Perhaps the most widely circulated debate around digital distraction started with Nicholas Carr, author of The Shallows: What the Internet is Doing to Our Brains, and Clay Shirky, author of Cognitive Surplus: Creativity and Generosity in a Connected Age. In back-to-back editorials in The Wall Street Journal in support of their book’s theses in June 2010, each author duked it out over whether the Internet is making us “Smarter” or “Dumber.” Carr argues that the various distractions inherent in reading on-line divides our attention and stops us from making the deeper associations needed to understand and remember what we have read or experienced. He uses a variety of published research to back up this claim that, due to our reliance on the Internet for information “we are becoming, in a word, shallower.” Recent brain research in fact does back up Carr’s claim and you can read about this research here and here. (And yes, I know it is ironic that I’m embedding the very links that Carr identifies as distractors…how long would this post be otherwise??). Shirky, on the other hand, argues that the Internet is in fact making us smarter. He argues that ideas have spread rapidly across the centuries, from Gutenberg’s printing press to today’s digital media. The only difference is that the Internet and digital publishing platforms make it easier and faster to spread ideas today, freeing our brains and energy to harness the Internet to make positive change. This extra time is what he refers to as cognitive surplus. He uses Wikipedia, Ushahidi (the Kenyan crisis mapping tool), and PatientsLikeMe as examples of social good empowered by the Internet.

I can feel my metaphorical camera lens trying to focus on the merits of each argument right now! While I do worry about the impact of our digital distractions (I stopped twice while writing this post to check Twitter…), I also feel hopeful that our thoughtful, passionate and connected educators will overcome the distractions to help our students harness the power of technology to affect positive change in an ever more complex world that needs their help.

If you would like to read more about the Shirky vs Carr debate, you can read their respective arguments here and here. I would also urge you to read the following Edcamp Hamilton blog   by Carlo Fusco, and by Andrew Campbell here.

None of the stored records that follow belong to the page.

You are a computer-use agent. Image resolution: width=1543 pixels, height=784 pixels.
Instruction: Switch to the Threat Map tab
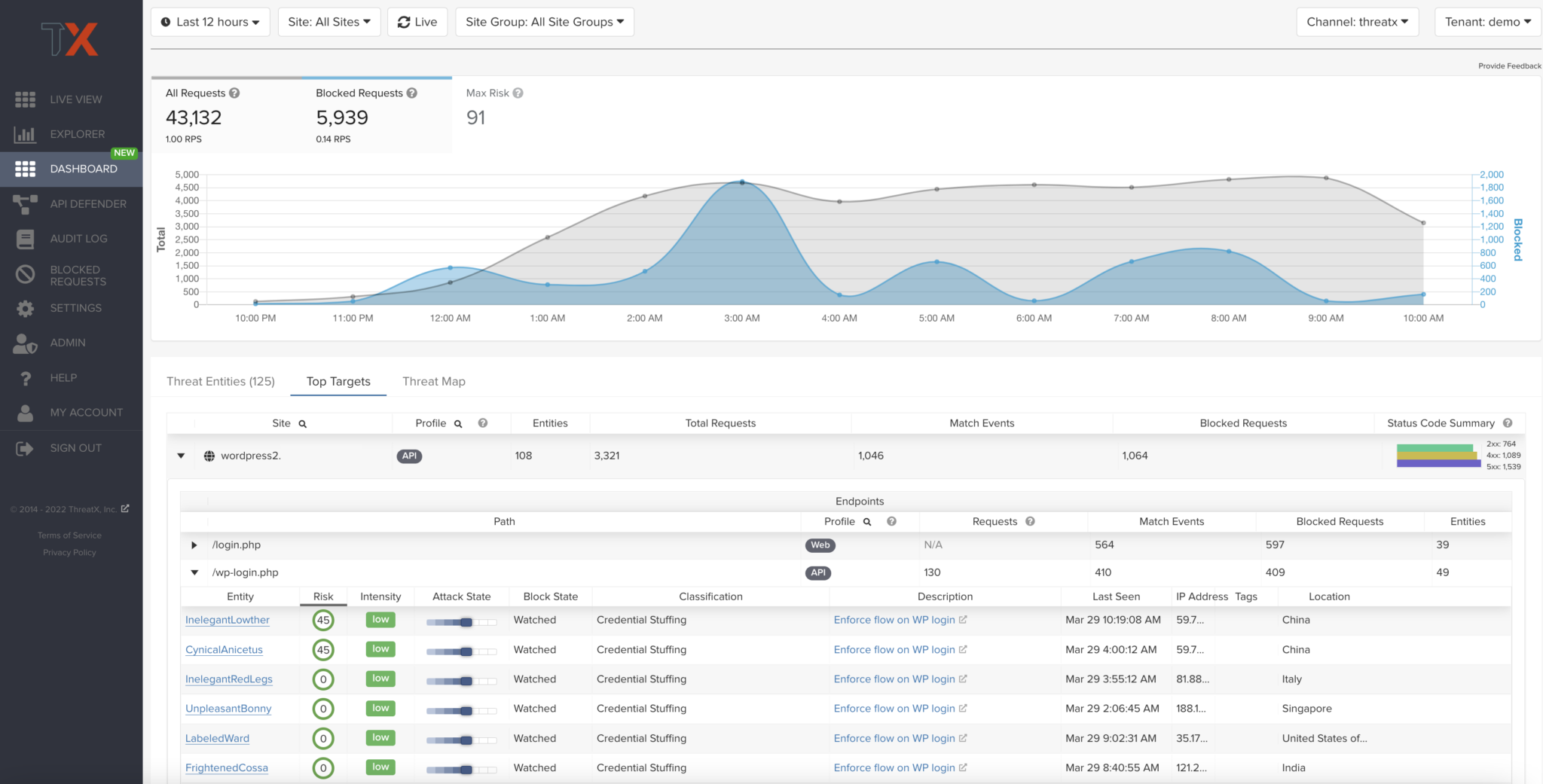tap(433, 382)
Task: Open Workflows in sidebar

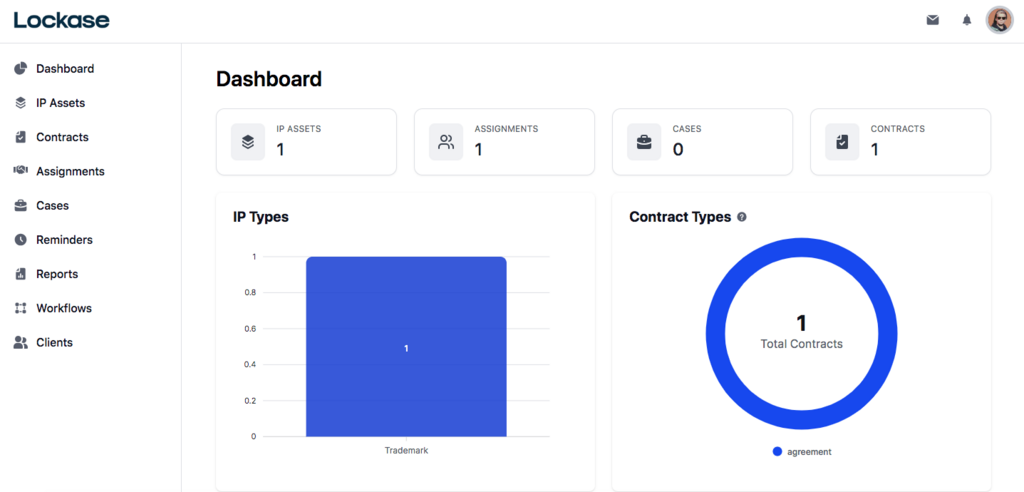Action: [63, 308]
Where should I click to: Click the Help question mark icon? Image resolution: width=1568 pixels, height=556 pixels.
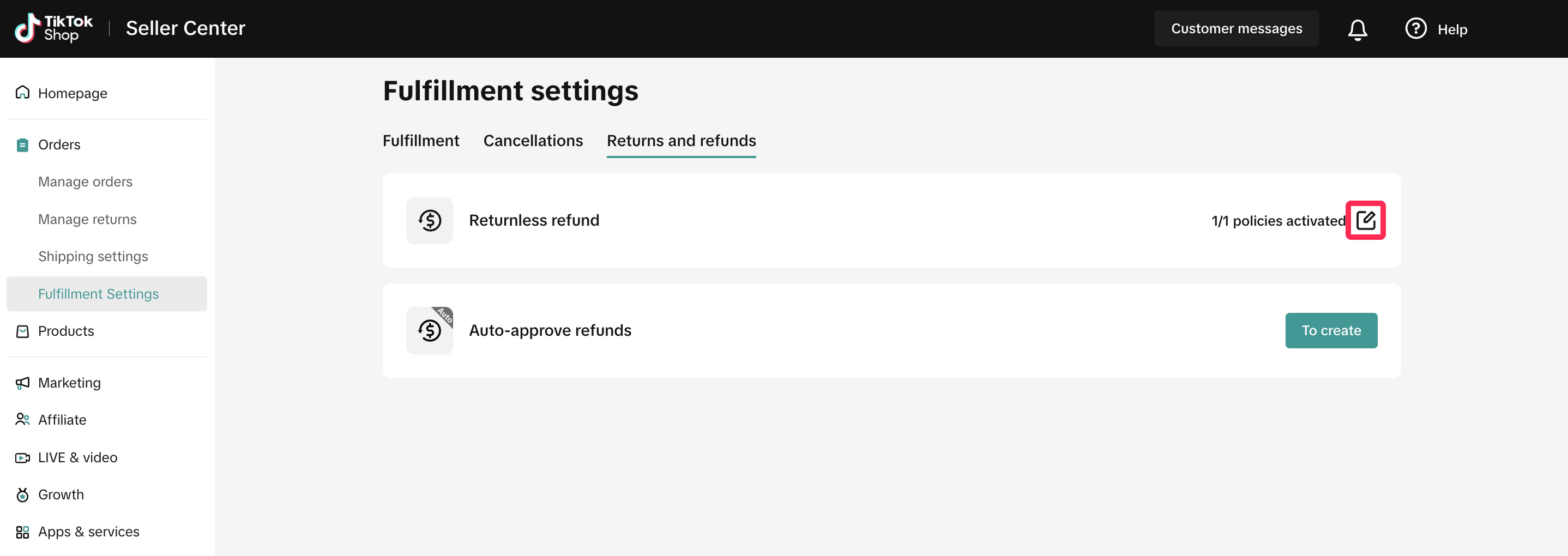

Thanks to Jane Mitchinson for also sharing this compelling video on the topic of partial attention/multi-tasking and for sharing her expertise in this field.

If you would like to learn more about how awesome Edcamps are in general, please read two more reflections from Edcamp Hamilton by David Fife here and Mark Carbone here, and this post by Emily Looser from Edcamp Boston, also held on Saturday. Thanks to the organizers of and educators who attended Edcamp Hamilton for welcoming me so warmly into such a thoughtful, respectful and engaged circle of passionate learners on a sunny Saturday in May.